=== SELECTED TEXT ===
The day after several blogs, including this one, suggested racism as a motive for Facebook's removing a breastfeeding image from the Earth Mama Angel Baby Facebook fan page, Facebook removed the photo of the white woman breastfeeding her baby.
Okay, this one does violate the "areola rule." But in addition to the removal, Earth Mama received a new warning – one I haven't seen before:
Because you uploaded photo content that violates our policies, you won’t be able to upload photos for 7 days. After this 7-day block is lifted, please make sure any photos you upload follow Facebook’s policies. If you have other photos on the site that violate our policies, be sure to remove them immediately or you could be blocked from uploading content for a longer period of time.
Has anyone seem the "7 day block" before or is Facebook just making it up as it goes along?
The photo of the white woman does indeed violate the existing Facebook definition of obscenity: areola=obscene. But the question remains concerning the African American mother and child nursing that was removed earlier in the week:
Nope, no areola there. So why was this image removed? What is inappropriate about it? There is one more possibility to add to the racism discussion. It occurred to me fleetingly but when I heard someone else mention it, I thought I should say it out loud. Some people may look at the image of an African American woman nursing her baby and think she is nursing a "white" child. Come on. Raise of hands. How many people considered the possibility that the woman in the second image above is nursing a "white" baby?
The reason why some significant proportion of you are raising your hands is because in the U.S., "white" people don't have much experience with "black" babies. By and large we don't live in the same neighborhoods, we don't shop in the same grocery stores and the images of non-white babies don't grace the covers of most magazines or appear in most advertisements.
=== GIVEN MATERIAL ===
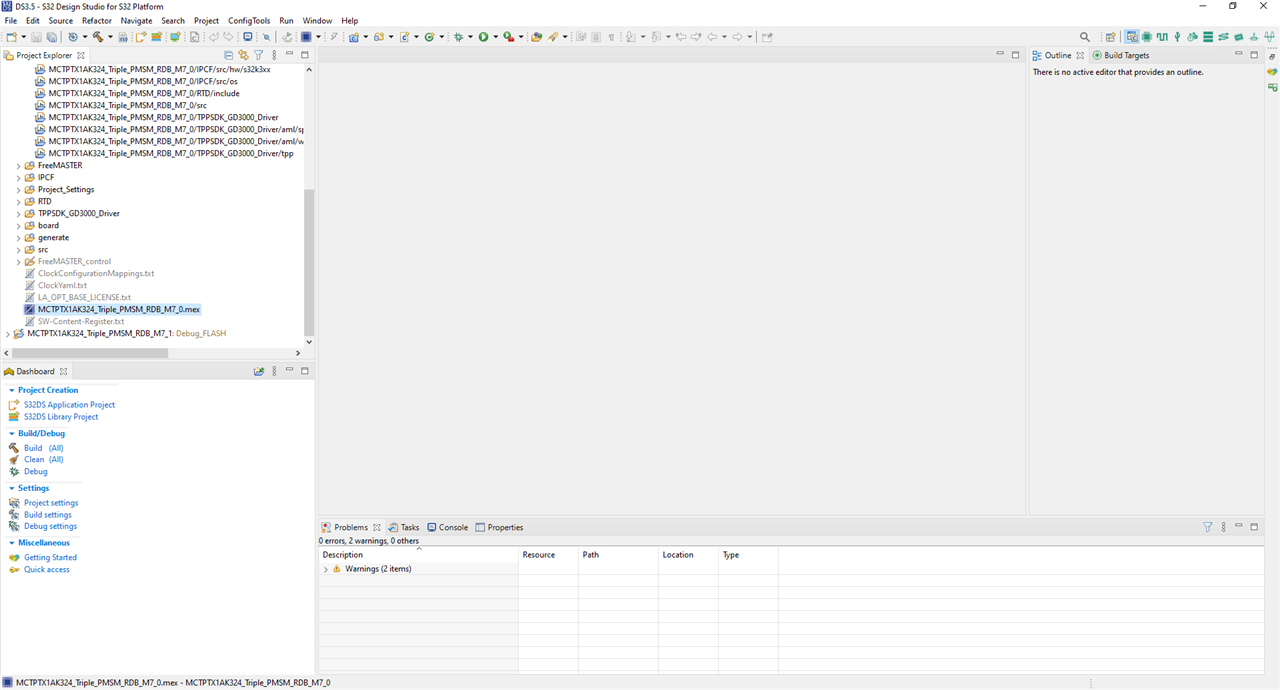Click the Debug bug icon in toolbar
This screenshot has width=1280, height=690.
459,37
===
## [TASKS TO COMPLETE]
1. Summarize the blog post about Facebook's removal of breastfeeding photos in two sentences.
2. Answer these questions from the blog post about Facebook's removal of breastfeeding photos:
(a) For how many days does Facebook's warning block photo uploads?
(b) Under the existing Facebook definition of obscenity, what counts as obscene?
(c) According to the writer, where do images of non-white babies not appear?
3. Translate this sentence from the blog post about Facebook's removal of breastfeeding photos into Spanish: "By and large we don't live in the same neighborhoods, we don't shop in the same grocery stores and the images of non-white babies don't grace the covers of most magazines or appear in most advertisements."

## [ANSWERS]
1. After several blogs suggested racism as a motive, Facebook removed a photo of a white woman breastfeeding from the Earth Mama Angel Baby fan page, a photo that violated the "areola rule," and Earth Mama received a warning blocking photo uploads for 7 days. The writer asks why an earlier image of an African American mother nursing, which showed no areola, was removed, and suggests some viewers may have thought she was nursing a "white" child because white people in the U.S. have little experience with black babies.

2.
(a) 7 days.
(b) The areola.
(c) On the covers of most magazines and in most advertisements.

3. En general, no vivimos en los mismos vecindarios, no compramos en las mismas tiendas de comestibles y las imágenes de bebés no blancos no adornan las portadas de la mayoría de las revistas ni aparecen en la mayoría de los anuncios.